For the Love of Your Pets: Certain breeds more prone to hyperactive tear ducts
Feb. 10, 2011 at midnight
Updated Feb. 9, 2011 at 8:10 p.m.
By John Beck
I have a Maltese and her eyes are always running leaving behind stains and a bad smell. What causes this and what can I do to get rid of the staining and odor?
The Maltese breed makes very cute dogs, but they always seem to have this eye problem. They aren't the only ones. Yorkshire terriers, Pekinese, Shih-Tzus, poodles, etc., are all breeds that battle this same problem. The staining and bad smell is from tear production. The hyperactivity of the tear duct can be caused by a couple of different things.
The simplest is genetics. Some dogs are just genetically apt to produce more tears than the average bear (or dog, in this case). Another very common reason is the hair growing between the eyes and on the snout. That hair is often trimmed back so that you can see the dog's eyes and so that the dog can see you. When it begins to grow back out, it can get in their eyes, occasionally poking them and causing irritation. Irritation causes increased tear production. Another problem is disticia. This is when the eyelashes curl back or grow toward the eye, instead of out. This also causes eye irritation and if really bad, can cause eye ulceration. The last and probably most common cause is allergies. Living in South Texas, I think we can all relate to this problem. As you might have experienced yourself, sneezing, coughing and watery eyes all are symptoms of allergies.

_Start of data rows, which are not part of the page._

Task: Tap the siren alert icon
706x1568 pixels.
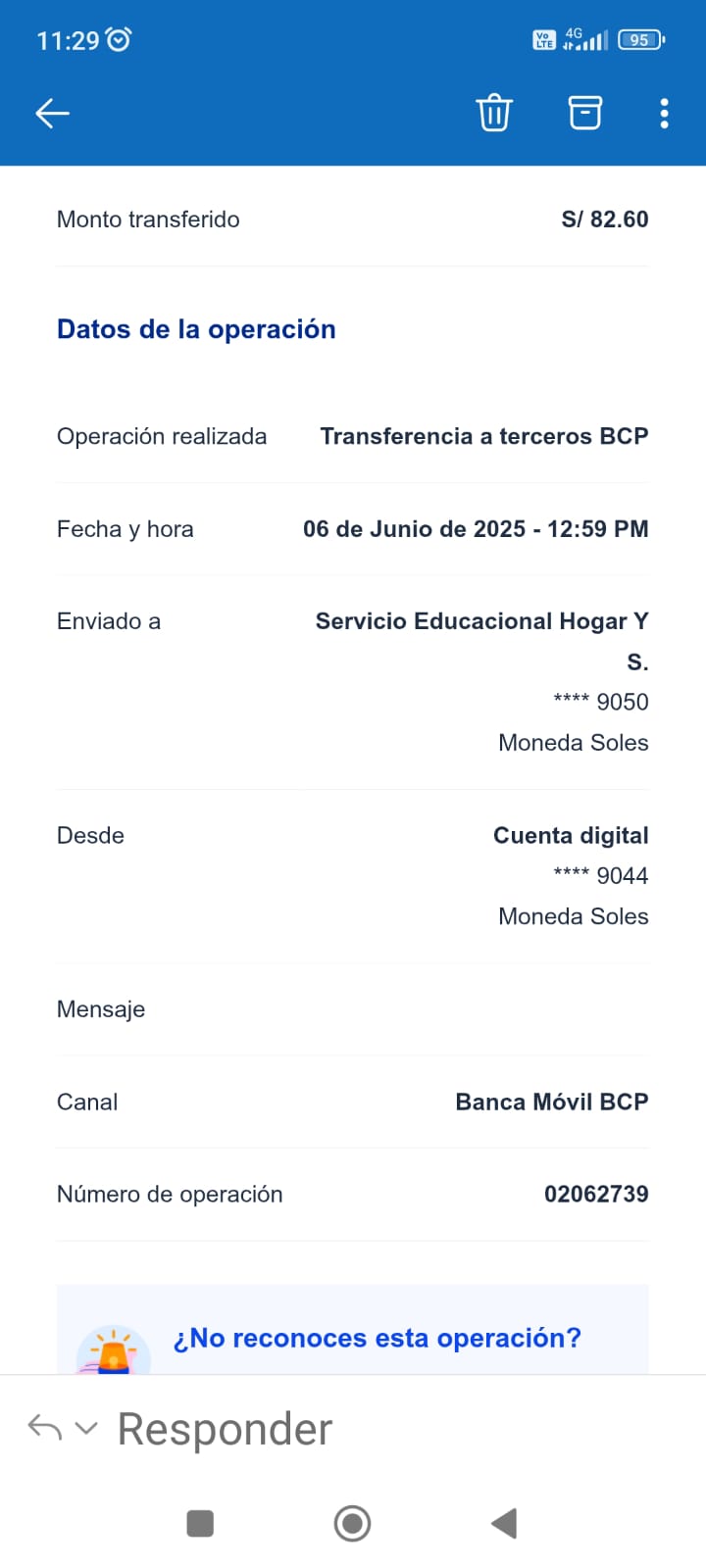Action: [x=114, y=1352]
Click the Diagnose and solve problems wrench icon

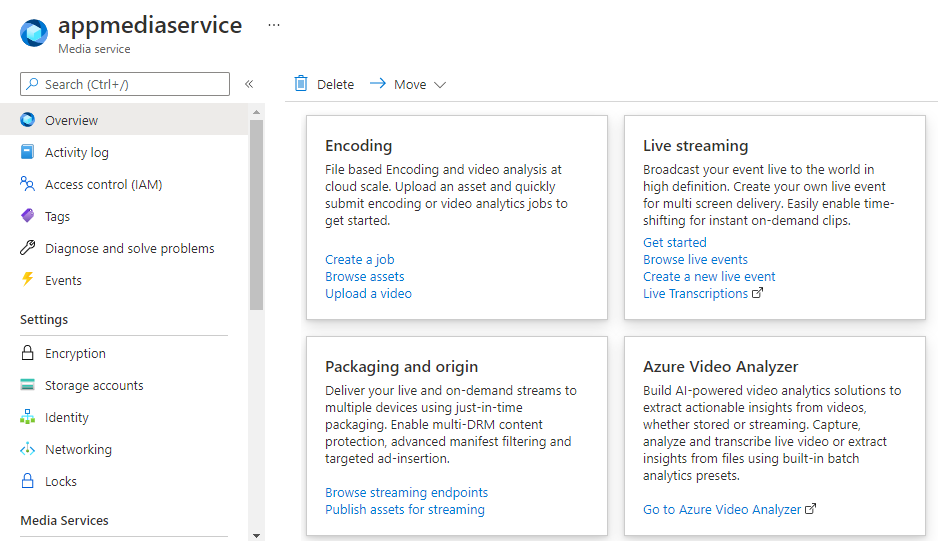tap(27, 249)
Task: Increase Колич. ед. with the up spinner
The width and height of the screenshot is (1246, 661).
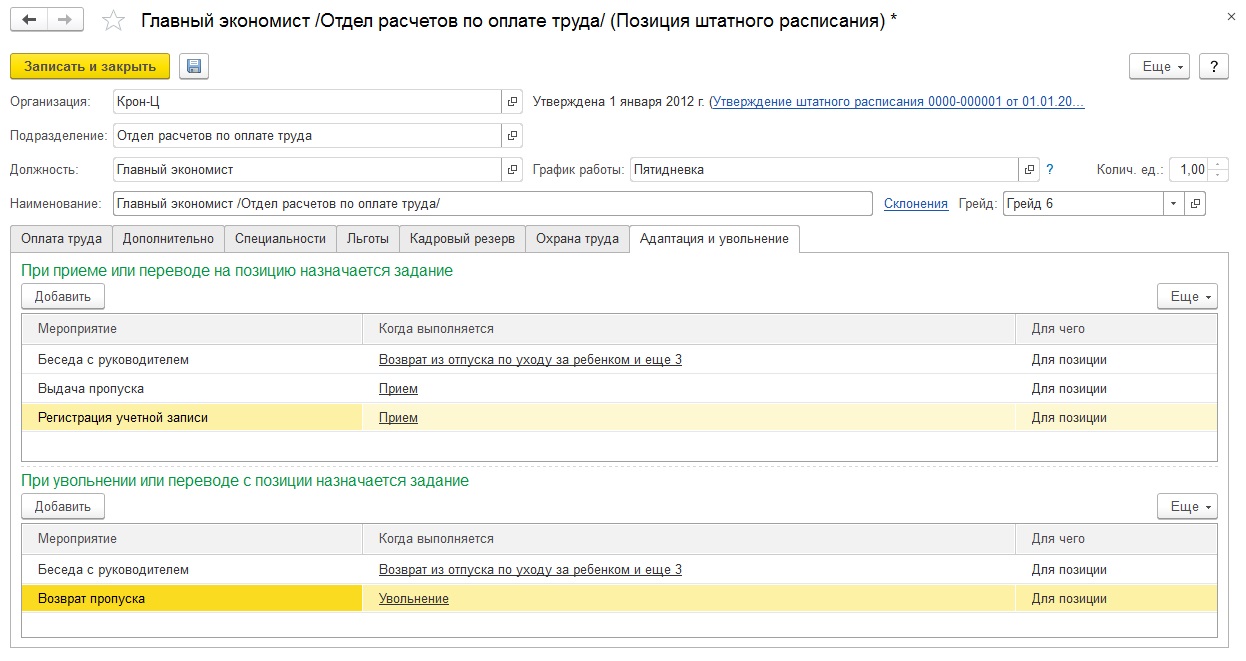Action: tap(1218, 164)
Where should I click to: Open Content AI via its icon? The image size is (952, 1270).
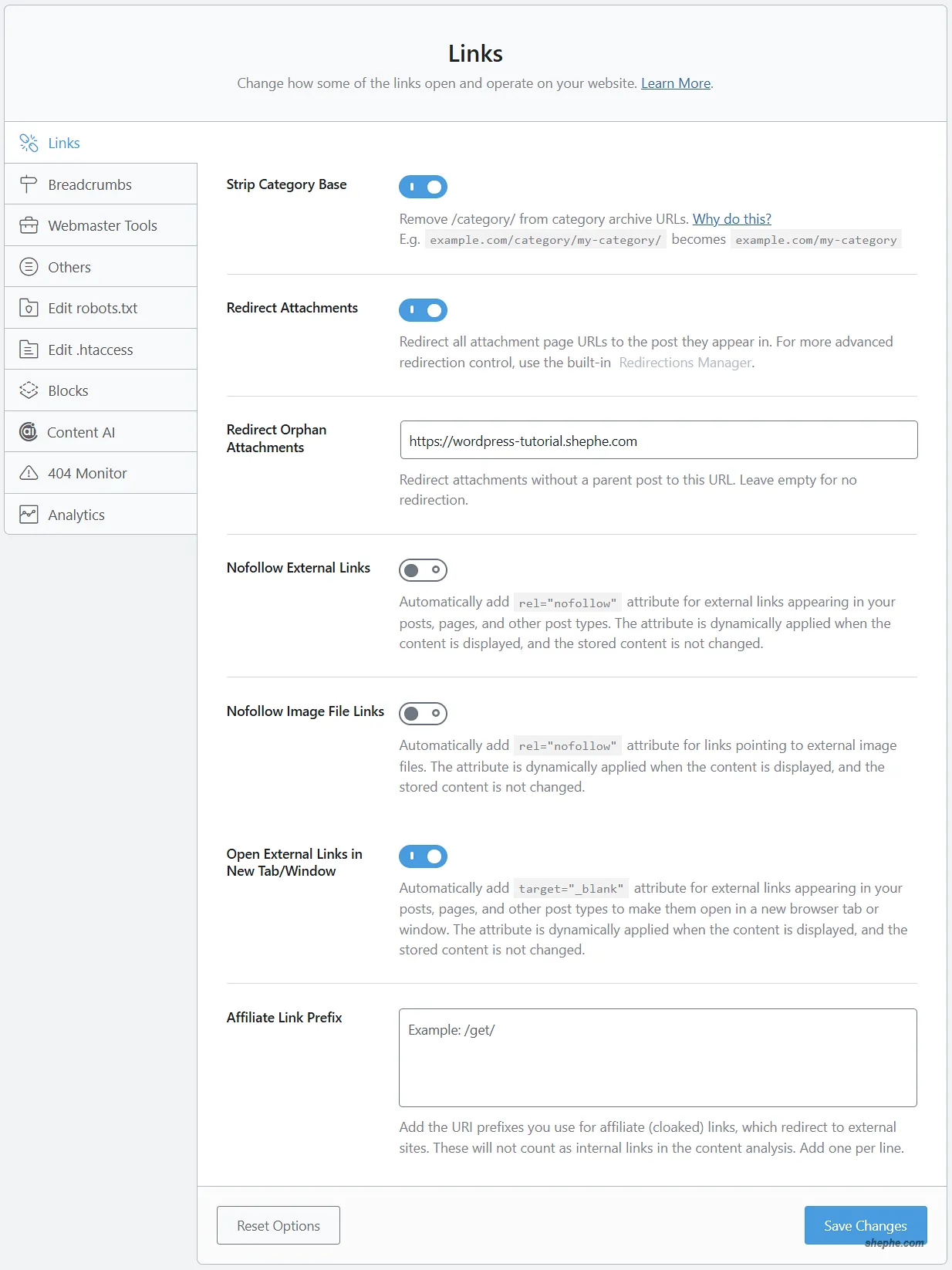point(29,432)
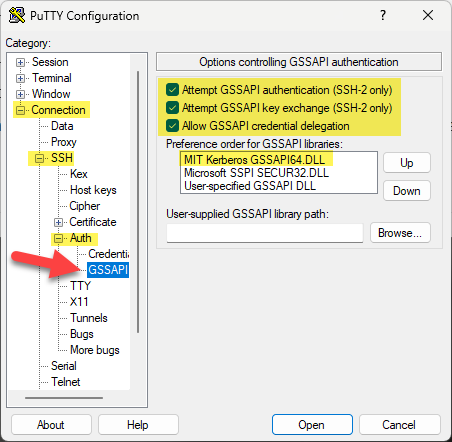Click the question mark help icon

pos(383,15)
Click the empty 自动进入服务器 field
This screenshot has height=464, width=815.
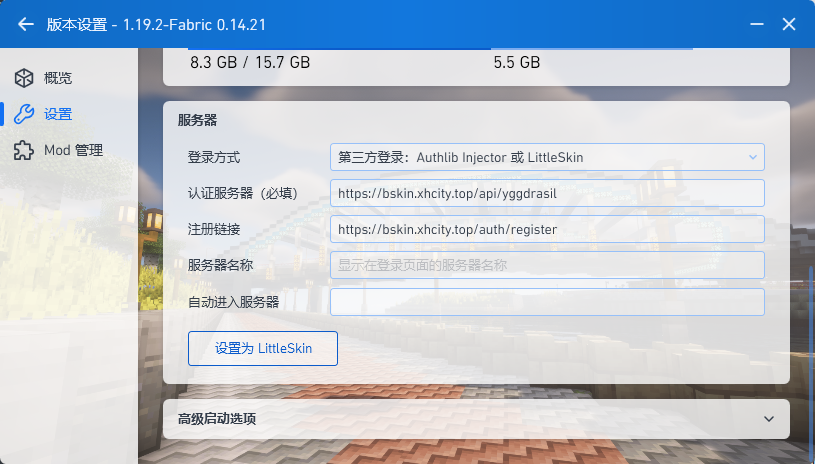point(547,302)
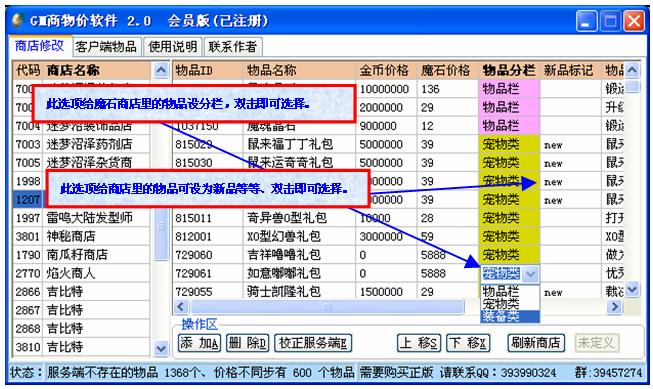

This tear production can cause reoccurring eye infections. The moisture around the eye can make a perfect environment for bacteria and yeast to grow. A sure sign of infection is when the discharge from the eye no longer appears to be tears or clear. When it becomes red, yellow or green you probably have an infection. Make sure you are checking with your veterinarian, at least bi-annually, to make sure you don't have either one of these infections. They will need to be treated as soon as possible to avoid other problems like ulceration or loss of vision. The odor is a result of the area staying wet all the time. It is like having a wet dishrag sitting on your counter all the time.
Wiping around the eye area gently with a soft, clean cloth moistened with water, (once a day), will help decrease staining and odor. There are wipes that can be prescribed by your vet that are quick and easy for on-the-go. There is also a powder that is made to sprinkle on top of the food that will eliminate that staining.